When we think of a wedding, we typically think about a joyous time − not about lawyers, meetings and arguments. Yet for many people, their wedding does involve these elements because they have chosen to enter a “prenuptial agreement.” These two thoughts, joy and prenuptial agreement, often collide due to the adversarial nature of lawyers. This is unfortunate because the happy couple who wants to plan and be prudent about their financial future should not have their joy leading up to their wedding day destroyed. So, how can joy and a prenuptial agreement be reconciled? The answer is: a mediated prenuptial agreement.
Premarital agreements, also known as prenuptial or antenuptial agreements, are an ancient concept. In the Jewish religion, marital contracts called ketubahs have been around for more than two thousand years. Many other ancient cultures also have the equivalent of prenuptial agreements. The modern secular prenuptial agreements that exist in the United States can be traced back to sixteenth-century England. From these historic roots, the modern “prenup” has a basic focus for two people about to marry: setting forth the rights of each person in the property of the other should they later divorce.
From ancient times to the present day, the typical scenario in arriving at a prenuptial agreement for a couple about to marry is for one person (often the wealthier of the two) to have his or her lawyer prepare a prenuptial agreement and then give it to the other person, saying some combination of words which amount to “I love you…please sign here.” The popular perception is that the agreement protects the assets of the wealthier person against a “gold digger” who marries more for money than for love. The person receiving the prenuptial agreement often has little negotiating power other than to call off the wedding. This approach mirrors the adversarial process in our court system.
Working Together: The Process
It is time to move past the ancient times and outdated, confrontational viewpoints. Rather than being adversaries, soon-to-be-married persons should view themselves as partners in the crafting of a prenuptial agreement. That is the concept behind the mediated prenuptial agreement. The process of preparing such an agreement is as follows:
The first step is to hire a family law attorney who is a trained mediator. The parties discuss their finances, their concerns, and the goals of the prenuptial agreement in a neutral setting with this mediator. The goal is to start from common ground – rather than from polar opposite positions – as the couple works together to achieve an agreement which protects both of their interests.
After this first meeting, each party hires their own independent attorney.
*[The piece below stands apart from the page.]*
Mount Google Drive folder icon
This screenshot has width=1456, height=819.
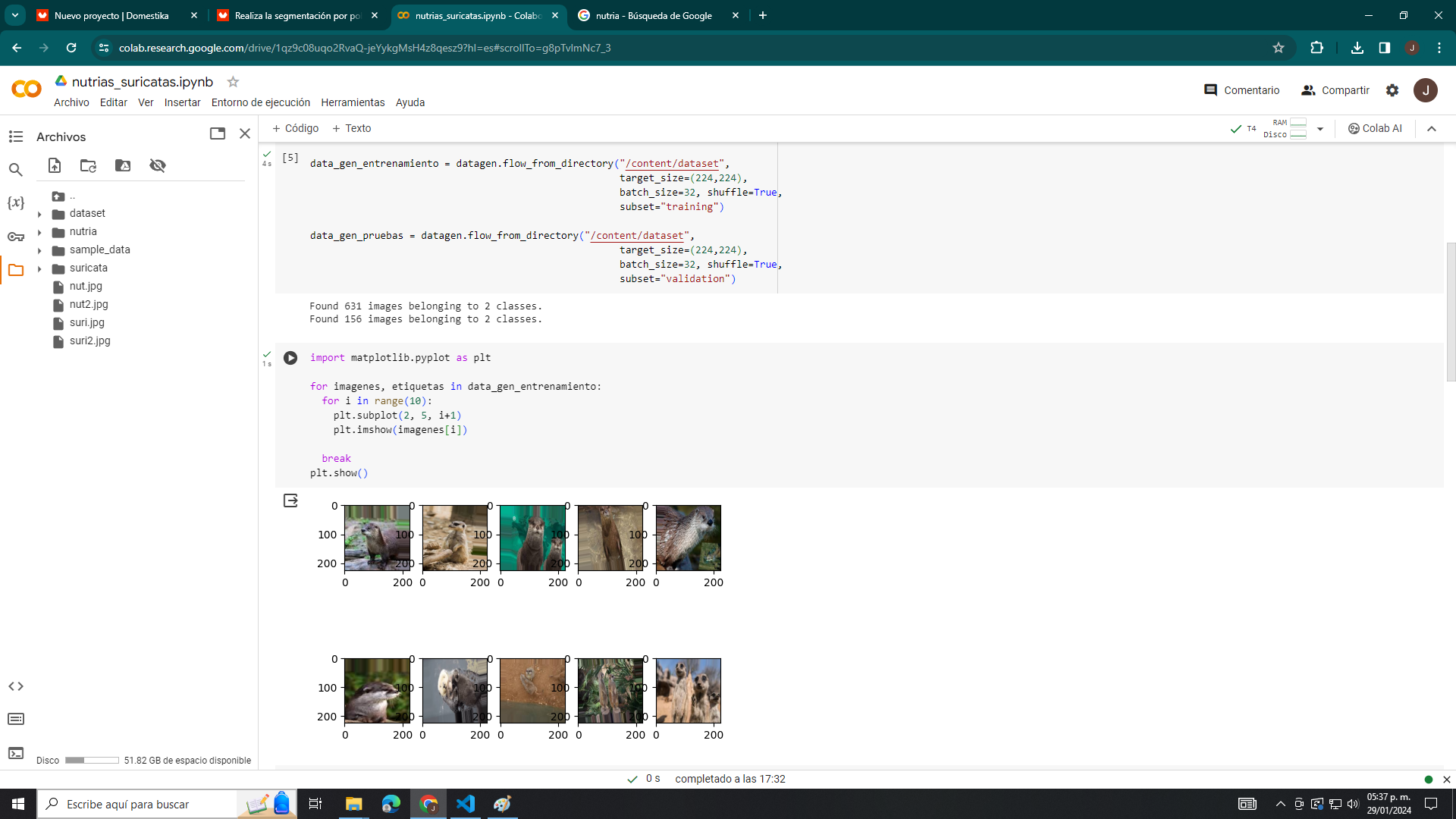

The importance of this is to ensure that each party fully understands the legal consequences of the terms and agreements discussed in mediation. Although there are three lawyers involved in this process rather than two lawyers in the adversarial model, the overall attorneys’ fees are less. This is because the approach is cooperative rather than adversarial; and, it always costs more money to fight rather than to cooperate.
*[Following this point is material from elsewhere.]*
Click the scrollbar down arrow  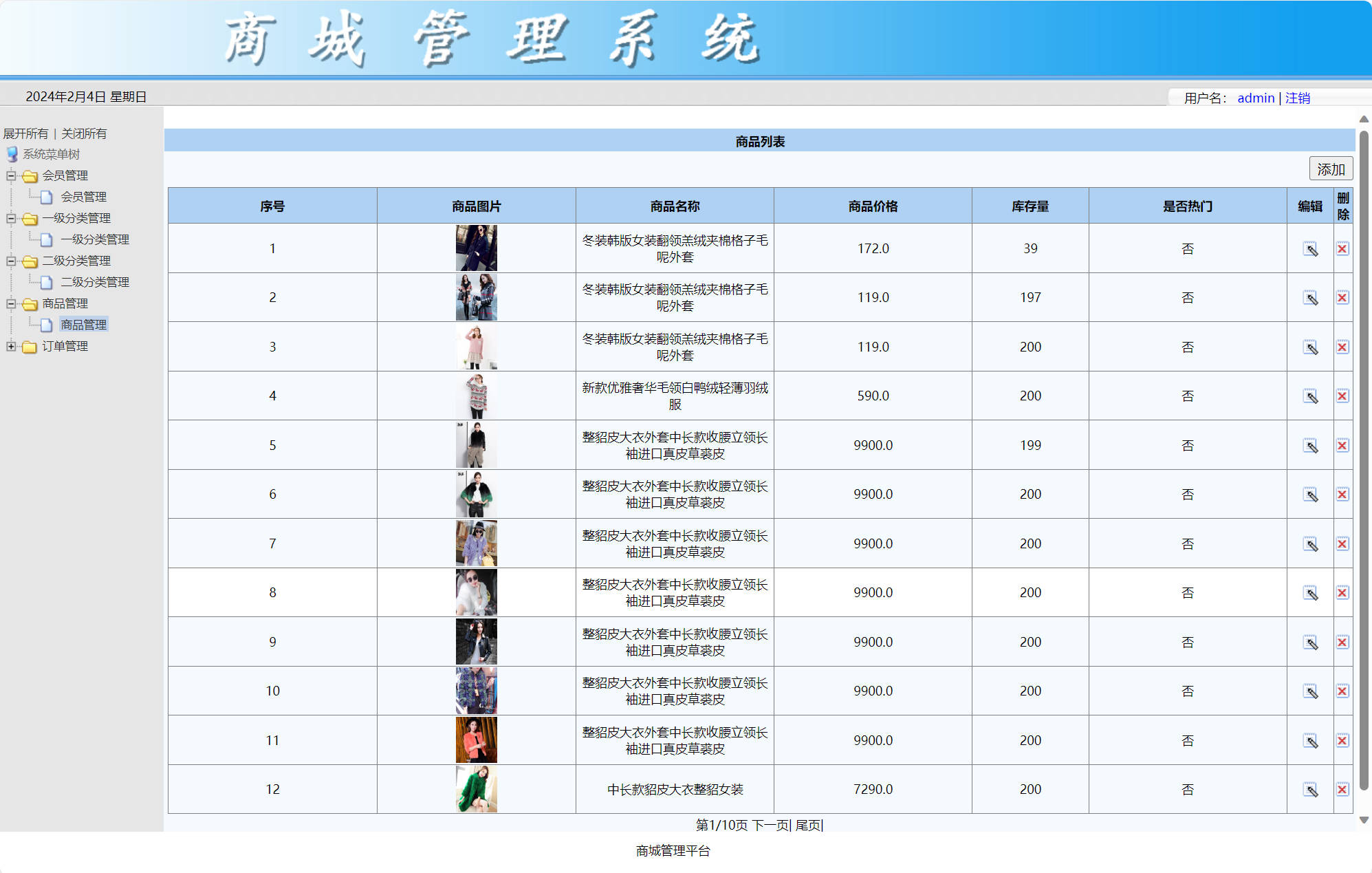[1364, 820]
Next, the mediator will draft the prenuptial agreement for review by each party’s attorney.
A request for further negotiations about or revisions to the terms of the written agreement are presented to the mediator by each party’s attorney for discussion and resolution.
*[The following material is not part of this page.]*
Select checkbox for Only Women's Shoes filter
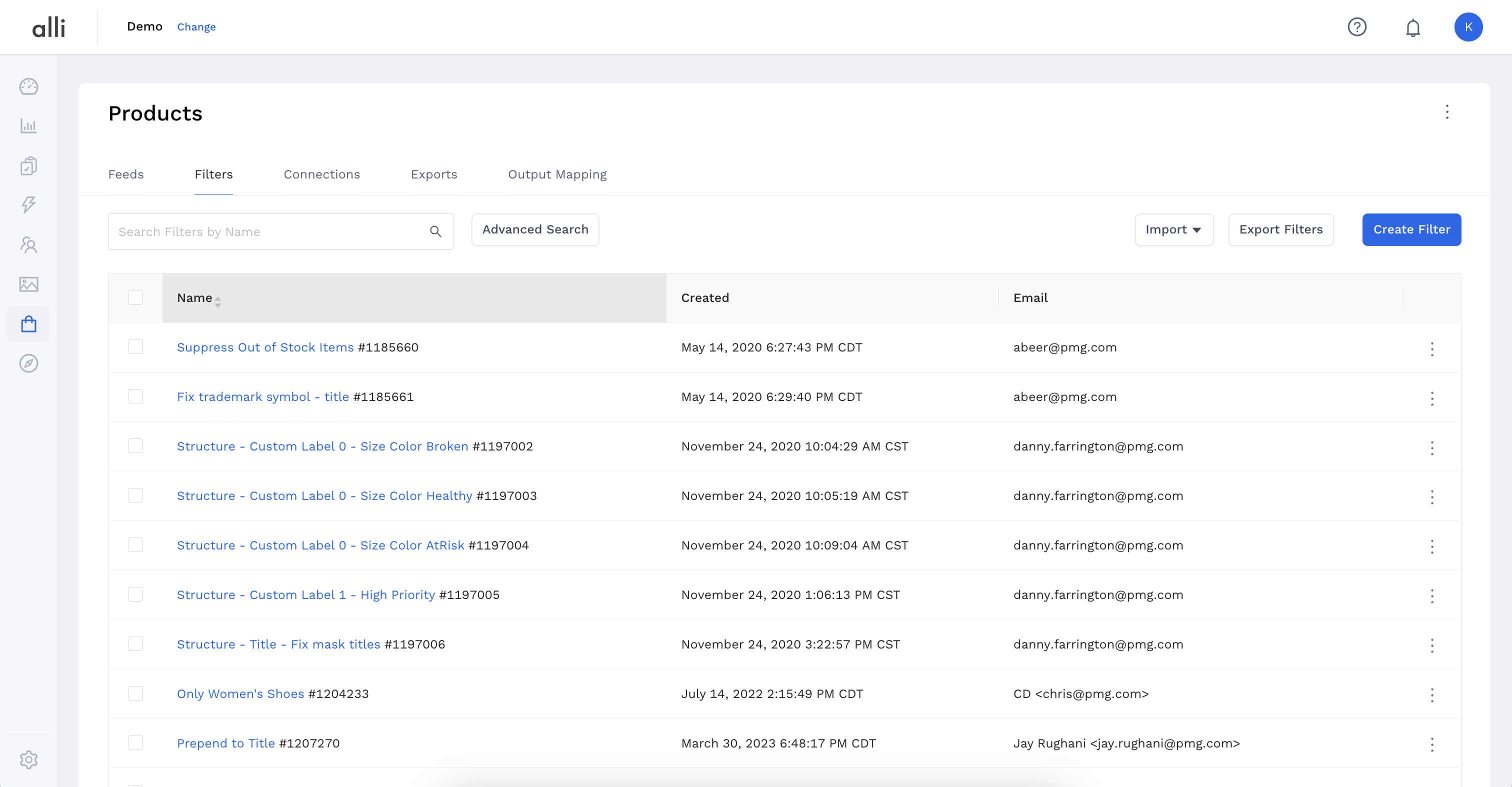 coord(136,693)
The final agreement is prepared by the mediator and signed by the parties and their attorneys.
Because the mediated prenuptial agreement is a cooperative process, rather than an adversarial negotiation, the creation of the agreement takes time. It is recommended that the process for the mediated prenuptial agreement, commencing with the hiring of the mediator, should start three to four months before the wedding date. That should allow adequate time to finalize the agreement in advance of the wedding so the parties can focus on the joy of their big day.
If it later becomes necessary to enforce the prenuptial agreement, it is common for one party to object claiming that they did not enter into it voluntarily, but were instead pressured to sign the agreement under duress. We often see this argument when the prenuptial agreement is the product of the old adversarial model. While there are no cases in California which discuss this issue specifically, it stands to reason that, if the parties spend time in a cooperative process of the mediated prenuptial agreement and each party has an their own attorney who reviewed and approved the final version, the claim of duress will be eliminated or severely weakened. In other words, the chances of enforceability are increased.
There are other potential ways to object against the enforcement of a prenuptial agreement, but working with one’s own attorney after meditating the terms of the agreement will help each party to understand those risks and how best to minimize them in the future.
No lawyer can or should tell any person that any contract or agreement is “iron-clad.” This certainly applies to prenuptial agreements, which are subject to an ever-changing body of law. But the real goal of the parties here is to draft an agreement that is used as a tool during the marriage to guide the financial expectations of the parties, which will hopefully avoid a divorce in the future. If the parties ultimately decide to end their marriage, a negotiated prenuptial agreement is more likely to be enforceable and used as the roadmap for a peaceful divorce.